Loss of NICD expression correlates with abortive infections in the human cervix. (A) Low‐power images of H&E‐stained HPV‐16‐positive cervical lesions. Cervical tissue sections were stained with NICD antibodies followed by TMR tyramide fluorescence signal amplification. Tissue sections were counterstained with DAPI. Digital images of stained sections were acquired with a Pannoramic Slide Scanner prior to counterstaining with H&E. Coloured circles with relative CIN grading (according to pathologist's diagnosis) mark the areas shown in detail in panels B–E. (B–E) Magnified images showing the pattern of NICD staining and relative H&E counterstains in normal cervix (B), CIN1 (C), CIN2 (D), and CIN3 (E) (see also supplementary material, Figure S10).

Figure 6

Proposed model for the modulation of keratinocyte cell fate based on the inactivation of p53 and Notch by E6 expression. (A) Homeostasis in the squamous epithelium is determined by the balanced probability of the outcome of each cell division: two differentiating cells, one differentiating and one proliferating progenitor, and two proliferating progenitors (left panel).
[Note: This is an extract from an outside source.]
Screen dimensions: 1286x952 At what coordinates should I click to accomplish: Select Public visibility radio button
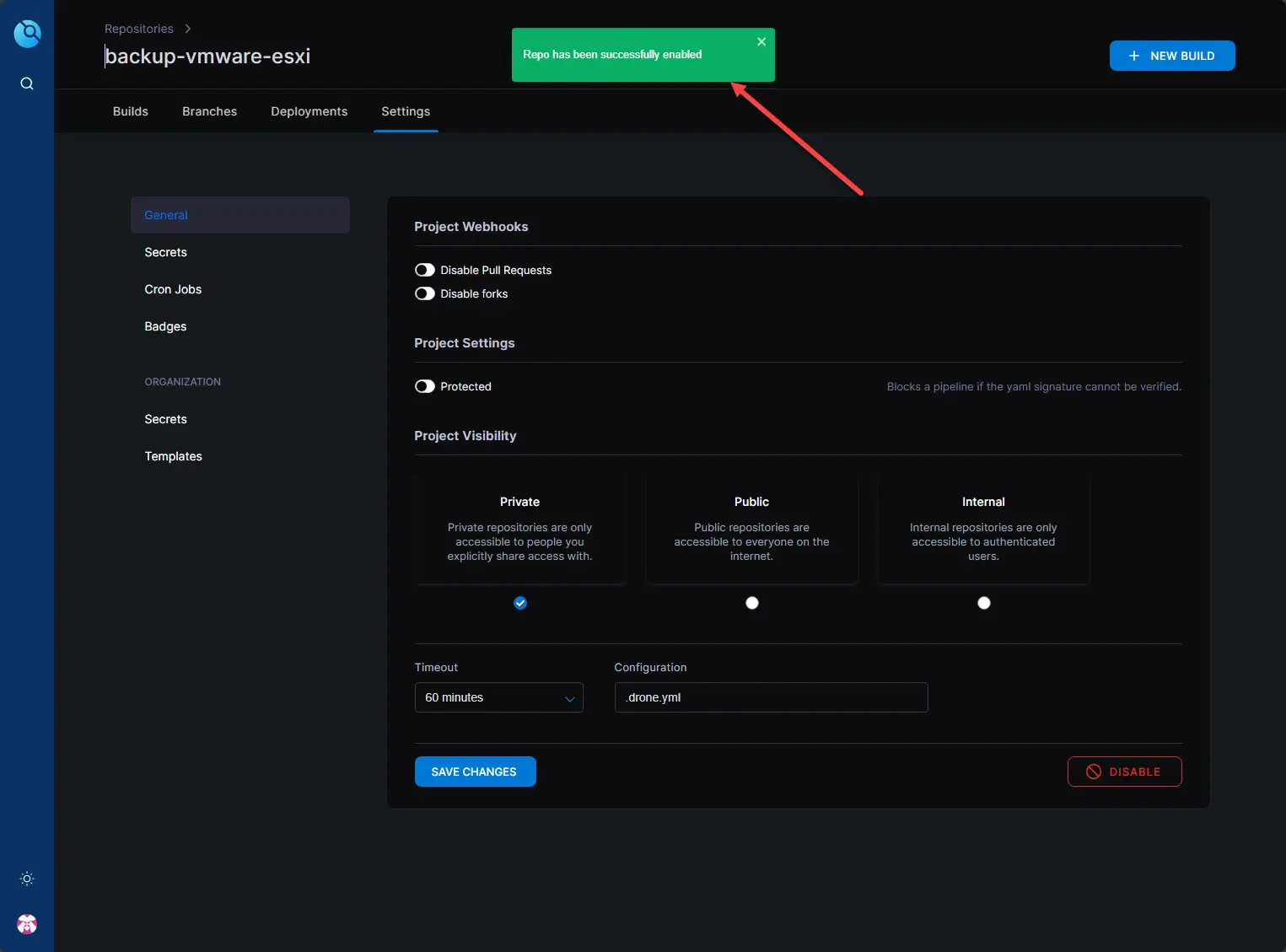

According to this model, the fate of each division is stochastic; however, across the total population, the odds of having one of the three possible outcomes is balanced. As a result, in the basal layer the proliferation of progenitor cells (red cells with circles) compensates for the loss of cells by terminal differentiation (green cells with arrowhead). (B) Upon infection with HPV‐16, the inactivation of p53 and Notch leads to an unbalanced fate of cell divisions, with a skew towards proliferation (left panel). In low‐grade lesions (upper‐right panel), reduced levels of p53 and Notch in HPV‐infected (purple) cells allow for the maintenance and expansion of the HPV‐infected pool in the basal layer. However, low levels of E6 and E7 expression allow for an adequate level of keratinocyte differentiation able to sustain the viral life cycle. Its deregulation (lower‐right panel) is thought to be associated with an elevation of E6 and E7 expression. Increased E6 levels further reduce the proportion of differentiating cells within the infected basal cell population, allowing for their clonal expansion and persistence with the colonization of large areas of the epithelium. Increased levels of proliferation and long‐term persistence in the epithelium may eventually lead to the accumulation of oncogenic mutations (cells with dark purple nuclei) predisposing to the development of malignancy.